### Dataset
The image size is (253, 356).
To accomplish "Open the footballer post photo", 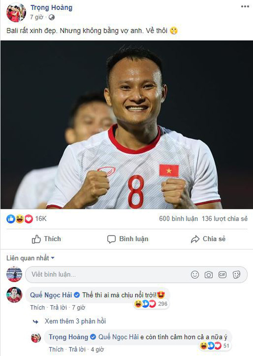I will tap(127, 125).
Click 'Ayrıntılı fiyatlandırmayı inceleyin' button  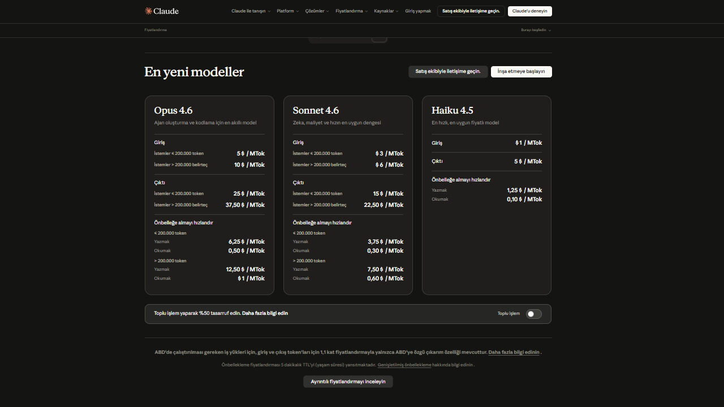pyautogui.click(x=348, y=382)
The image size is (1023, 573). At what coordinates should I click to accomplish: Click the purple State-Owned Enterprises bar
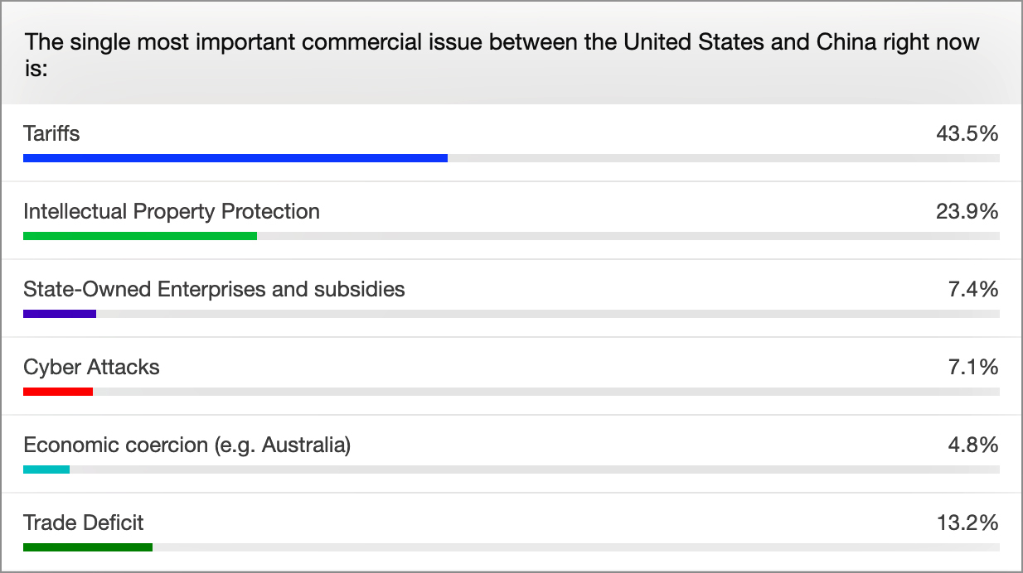click(x=60, y=314)
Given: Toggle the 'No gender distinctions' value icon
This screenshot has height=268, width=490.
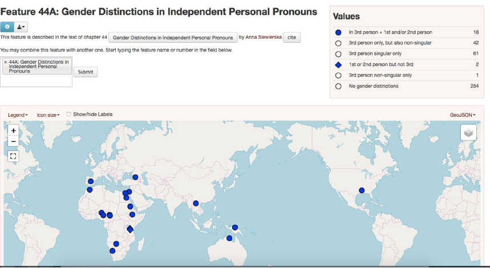Looking at the screenshot, I should (x=338, y=86).
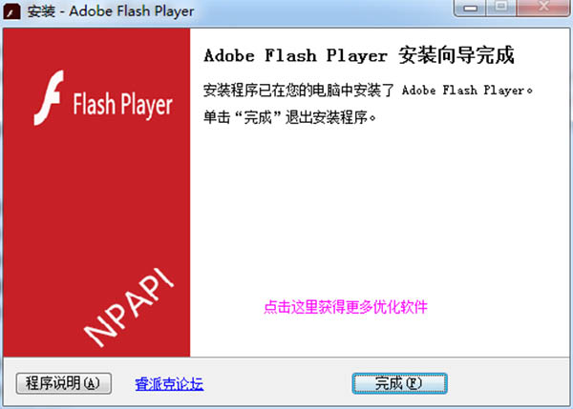Finish setup with the 完成(F) button
573x409 pixels.
(x=399, y=383)
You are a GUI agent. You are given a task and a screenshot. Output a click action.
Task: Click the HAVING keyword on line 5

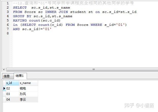tap(20, 20)
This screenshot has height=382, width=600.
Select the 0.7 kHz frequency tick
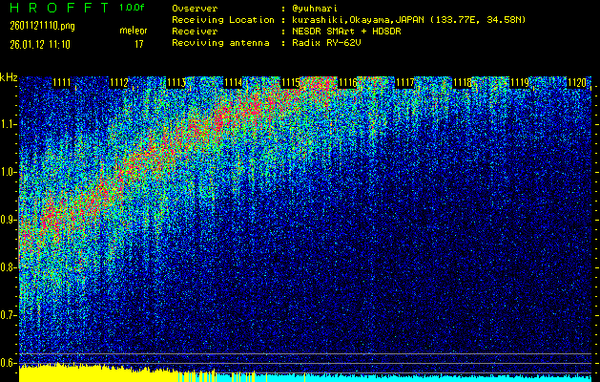(9, 315)
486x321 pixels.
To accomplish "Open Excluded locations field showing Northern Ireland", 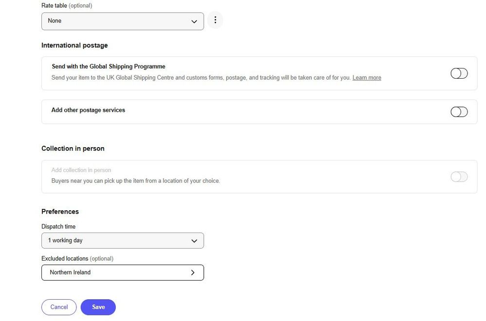I will (123, 272).
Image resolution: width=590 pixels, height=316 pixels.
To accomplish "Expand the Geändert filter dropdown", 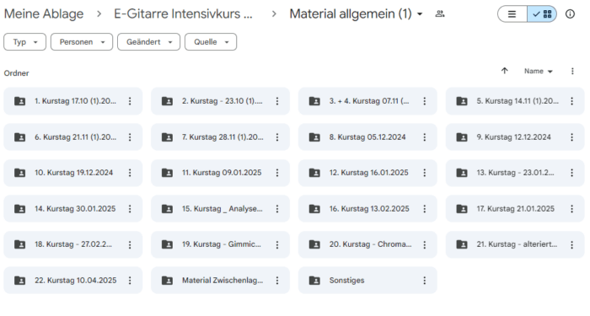I will 148,42.
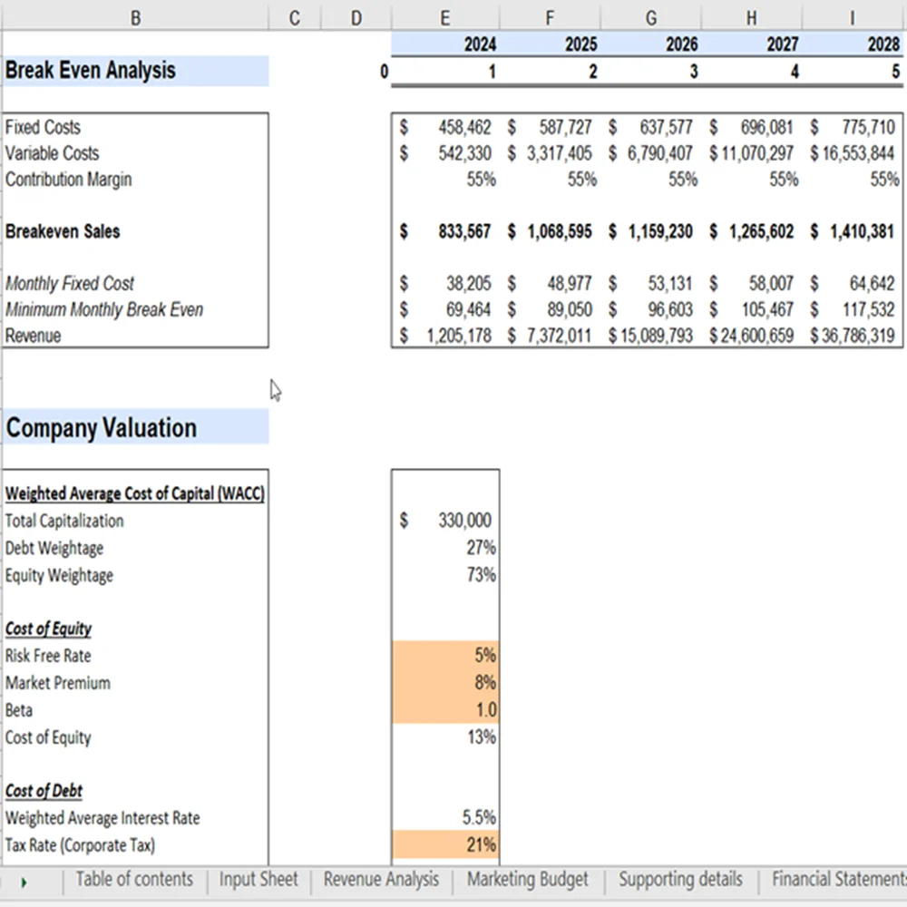
Task: Switch to the Supporting details sheet
Action: pos(680,879)
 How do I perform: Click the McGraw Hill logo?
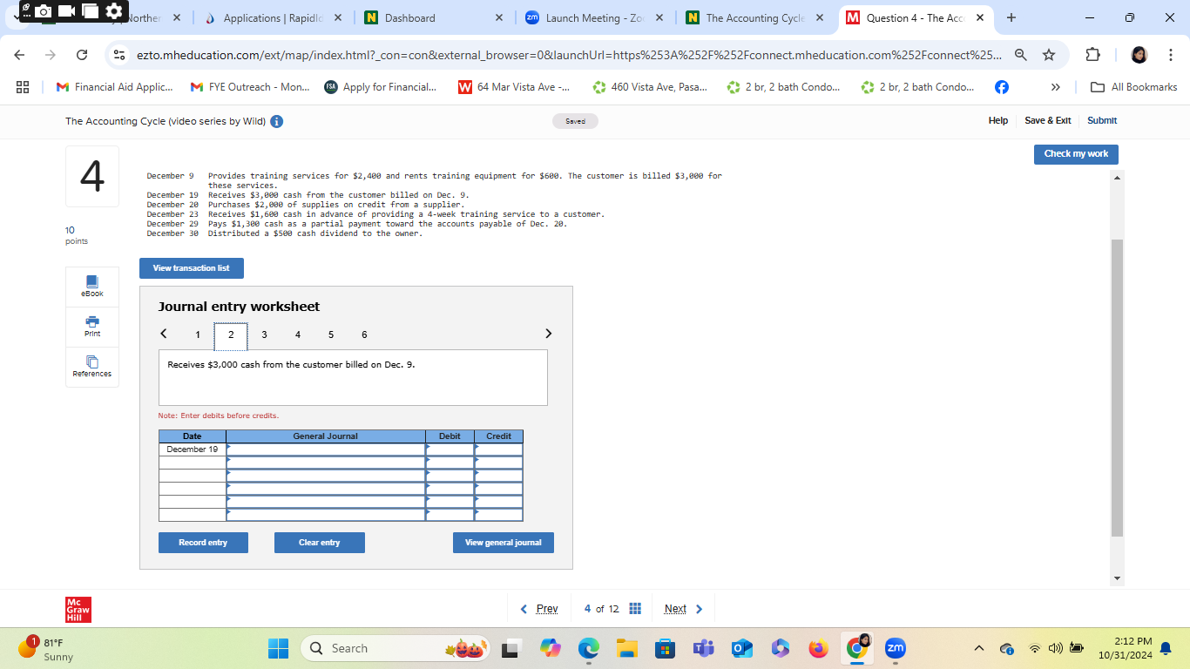(x=77, y=608)
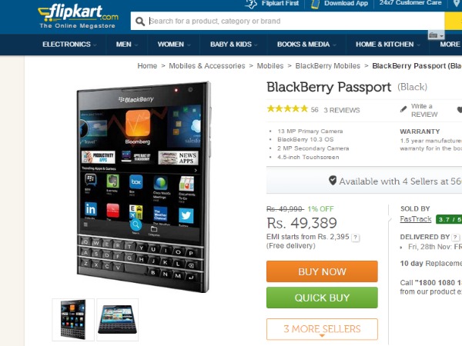This screenshot has width=462, height=346.
Task: Open the Home & Kitchen menu
Action: (x=388, y=45)
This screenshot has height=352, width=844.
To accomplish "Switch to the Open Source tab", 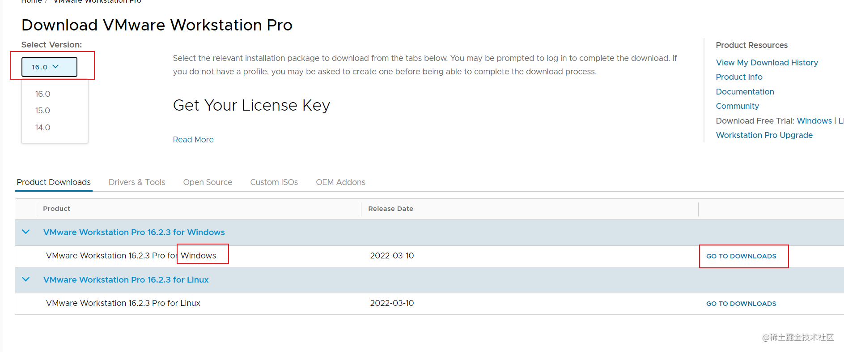I will point(208,182).
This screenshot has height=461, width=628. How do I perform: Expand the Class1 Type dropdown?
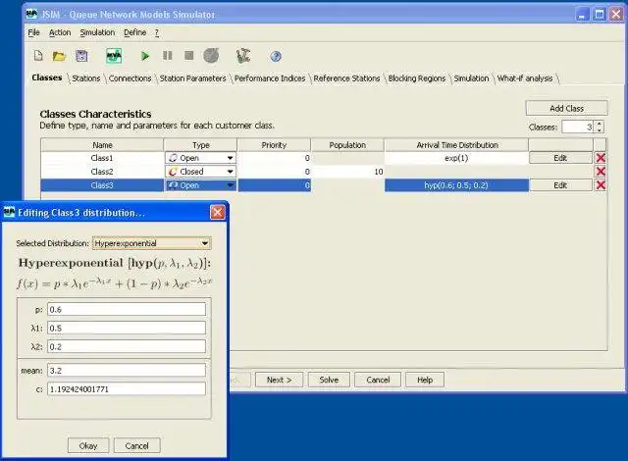click(x=230, y=158)
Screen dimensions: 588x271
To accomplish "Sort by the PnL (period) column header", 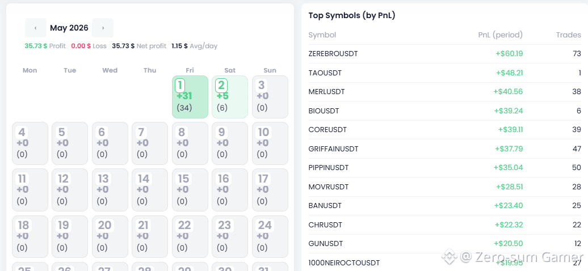I will (x=500, y=35).
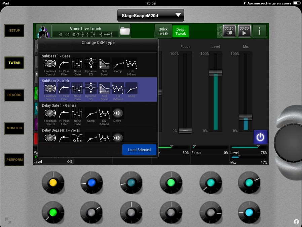Switch to Quick Tweak mode
Screen dimensions: 302x227
point(163,31)
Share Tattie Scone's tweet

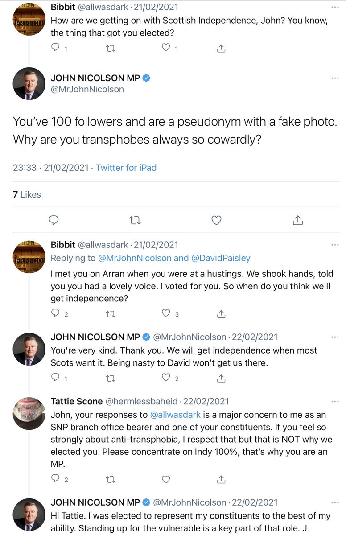[x=221, y=479]
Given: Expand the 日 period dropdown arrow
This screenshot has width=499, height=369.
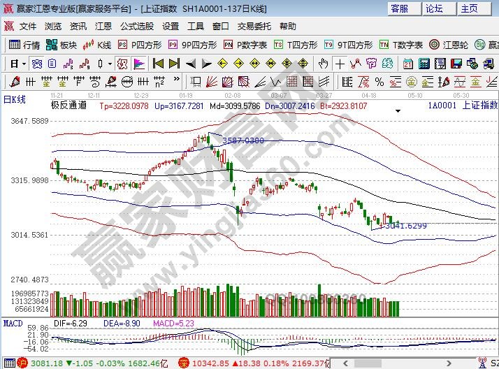Looking at the screenshot, I should click(x=24, y=63).
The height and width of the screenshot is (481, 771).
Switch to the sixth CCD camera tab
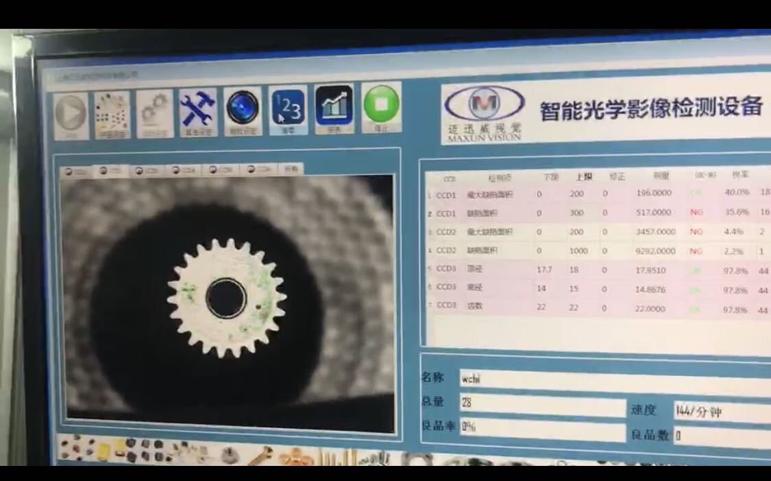259,169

### Exercise details
Each line from the one containing "Given: Expand the 日 period dropdown arrow" through the last line of the entries above should be duplicated exactly, both included; leave out pictures and add nothing.

### Response to this exercise
Given: Expand the 日 period dropdown arrow
This screenshot has width=499, height=369.
Looking at the screenshot, I should click(x=24, y=63).
The height and width of the screenshot is (481, 771).
Switch to the sixth CCD camera tab
259,169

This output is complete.